In the entries below, find each line bearing the string "button" and copy it.

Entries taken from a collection
+ + + +

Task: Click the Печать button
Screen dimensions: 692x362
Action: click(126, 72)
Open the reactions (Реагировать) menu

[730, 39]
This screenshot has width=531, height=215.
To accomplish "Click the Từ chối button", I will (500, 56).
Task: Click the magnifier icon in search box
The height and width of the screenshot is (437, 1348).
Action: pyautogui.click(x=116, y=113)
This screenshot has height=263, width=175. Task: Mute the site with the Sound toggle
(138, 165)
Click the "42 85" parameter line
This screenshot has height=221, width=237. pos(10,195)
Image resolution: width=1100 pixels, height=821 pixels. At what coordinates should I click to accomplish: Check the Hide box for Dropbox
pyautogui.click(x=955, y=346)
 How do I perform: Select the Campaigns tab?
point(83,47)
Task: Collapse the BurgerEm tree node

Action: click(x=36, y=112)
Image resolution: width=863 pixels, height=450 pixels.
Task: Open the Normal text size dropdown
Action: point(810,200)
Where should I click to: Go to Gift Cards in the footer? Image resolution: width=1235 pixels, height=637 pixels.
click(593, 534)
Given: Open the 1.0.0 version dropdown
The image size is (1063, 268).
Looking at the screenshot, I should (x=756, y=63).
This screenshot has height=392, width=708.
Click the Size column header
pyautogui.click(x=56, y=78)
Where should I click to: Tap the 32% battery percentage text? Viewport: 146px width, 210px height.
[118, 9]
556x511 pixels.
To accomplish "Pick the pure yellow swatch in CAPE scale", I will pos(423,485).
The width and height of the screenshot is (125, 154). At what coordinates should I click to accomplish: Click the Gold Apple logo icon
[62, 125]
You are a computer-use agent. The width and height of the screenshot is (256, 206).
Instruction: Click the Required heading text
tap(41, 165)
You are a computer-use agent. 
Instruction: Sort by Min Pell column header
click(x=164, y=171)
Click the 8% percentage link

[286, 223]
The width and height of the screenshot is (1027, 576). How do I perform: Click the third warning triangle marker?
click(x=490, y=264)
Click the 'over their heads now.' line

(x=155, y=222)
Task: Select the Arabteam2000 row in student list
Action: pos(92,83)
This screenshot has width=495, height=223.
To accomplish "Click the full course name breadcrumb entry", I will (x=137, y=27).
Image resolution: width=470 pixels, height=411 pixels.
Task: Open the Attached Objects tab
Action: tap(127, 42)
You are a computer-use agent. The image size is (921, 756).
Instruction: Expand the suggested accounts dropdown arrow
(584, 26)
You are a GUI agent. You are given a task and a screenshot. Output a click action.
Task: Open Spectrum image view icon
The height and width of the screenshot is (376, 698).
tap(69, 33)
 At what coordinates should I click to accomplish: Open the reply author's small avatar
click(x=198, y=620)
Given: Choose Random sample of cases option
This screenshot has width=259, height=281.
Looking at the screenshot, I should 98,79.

+ + + +

The completed task –
Task: Click the Печать button
To accomplish "Click the Từ chối button", I will (500, 56).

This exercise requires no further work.